Ameryce naprawdę zagrażał komunizm

Liberałowie zza oceanu twierdzą, że sowiecki wywiad nigdy nie zbudował V kolumny wśród amerykańskich elit. Trwające do dziś próby dyskredytowania komisji parlamentarnej senatora Josepha McCarthy’ego dowodzą jednak czegoś kompletnie odwrotnego.
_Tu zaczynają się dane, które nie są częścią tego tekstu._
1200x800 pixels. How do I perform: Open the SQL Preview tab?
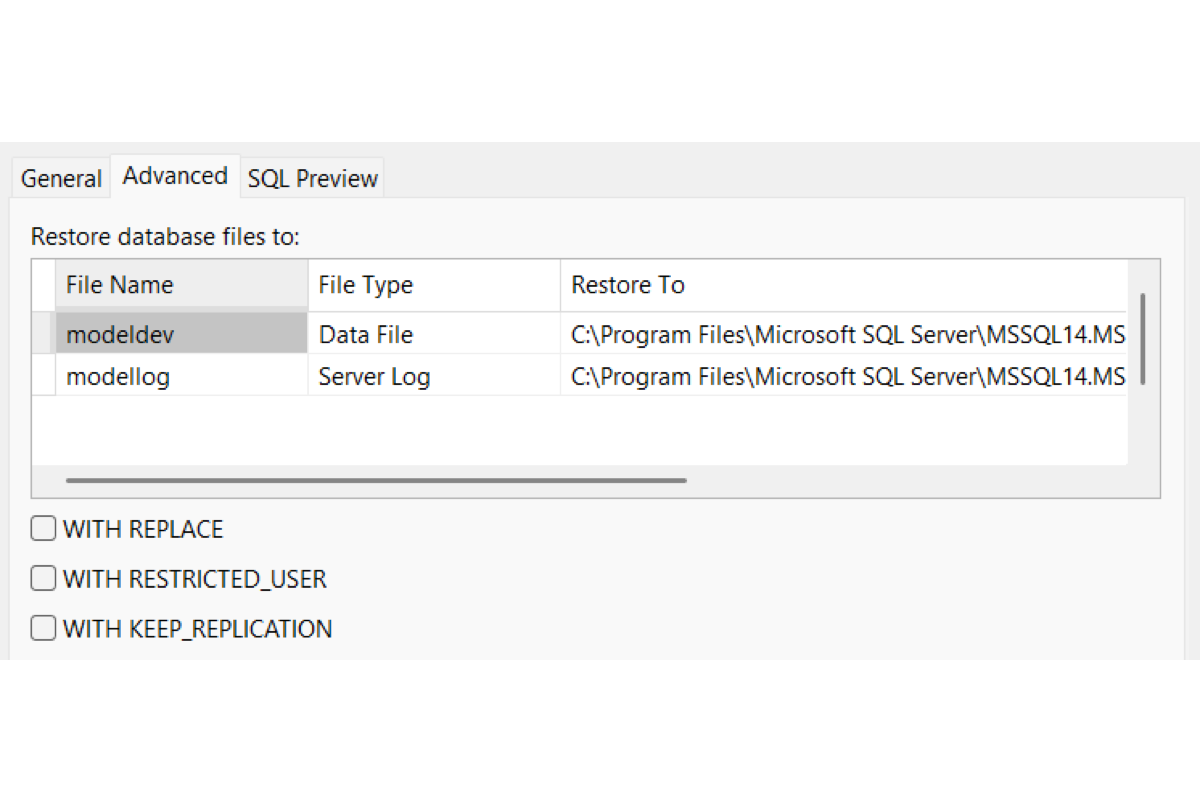312,178
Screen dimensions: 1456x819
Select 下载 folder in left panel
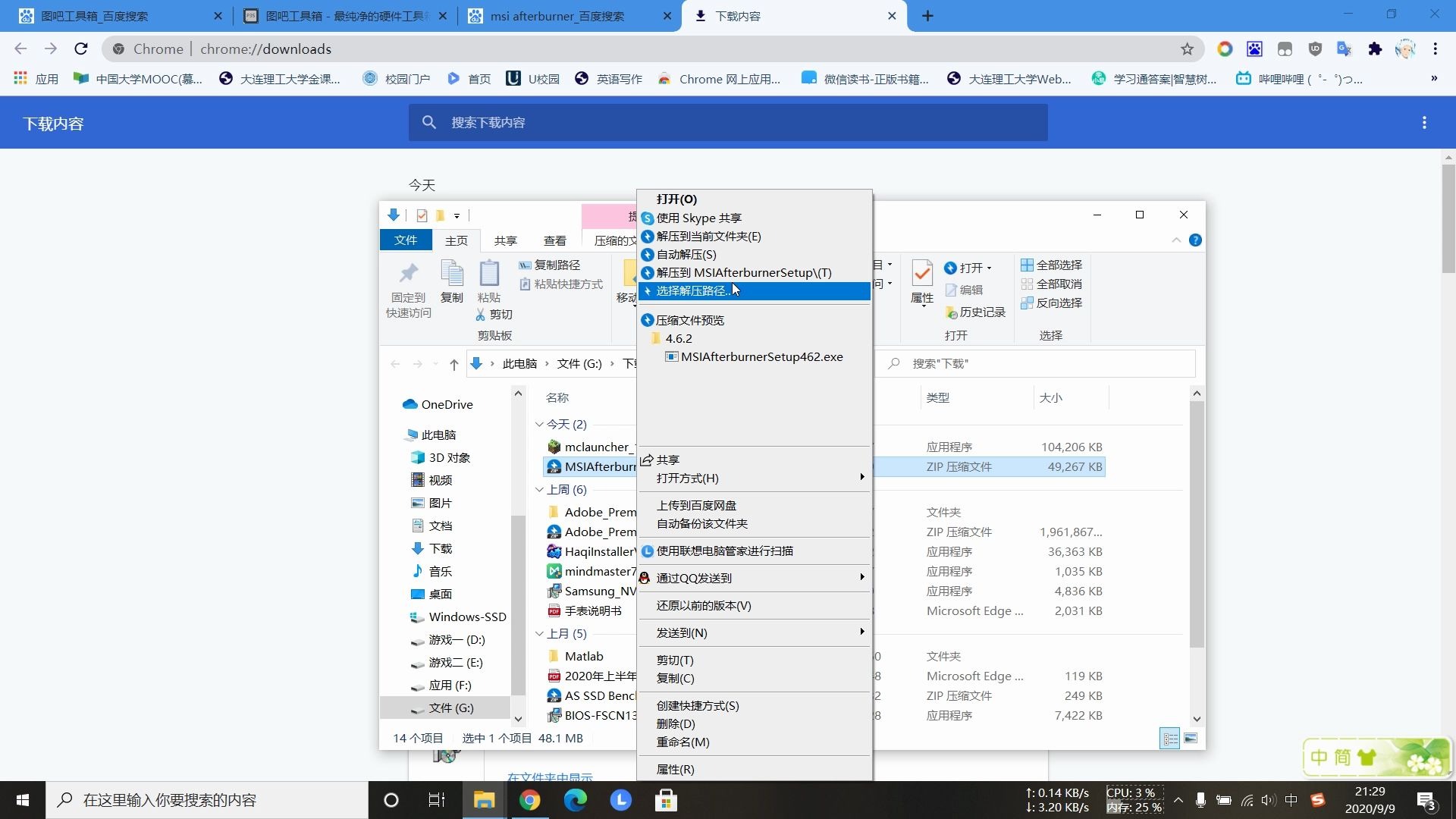pyautogui.click(x=440, y=548)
Publikacja: 20.11.2024 14:38

Dwaj amerykańscy komuniści: Robert G. Thompson i Benjamin J. Davis opuszczają gmach sądu. Na podstaw

Dwaj amerykańscy komuniści: Robert G. Thompson i Benjamin J. Davis opuszczają gmach sądu. Na podstawie ustawy Smith Act w latach 1949–1958 odbyło się kilka procesów przywódców amerykańskiej partii komunistycznej. W każdym z nich udowodniono, że partia była finansowana z Moskwy i służyła za sowiecką agenturę w USA.

Foto: wikimedia commons

Od lat 60. XX wieku amerykańskie środowisko filmowe, nieustannie wspierające we wszystkich wyborach demokratów, propaguje opinię, że tylko paranoicy wierzą, że członkowie amerykańskiej elity kulturalnej i intelektualnej sympatyzowali ze Związkiem Radzieckim. Odrzucają także pogląd, że kluczowe departamenty rządu były infiltrowane przez sowieckich szpiegów, a sowiecka V kolumna we wszystkich środowiskach Ameryki jest jedynie wymysłem ogarniętego paranoją Roya Cohna. Czyżby?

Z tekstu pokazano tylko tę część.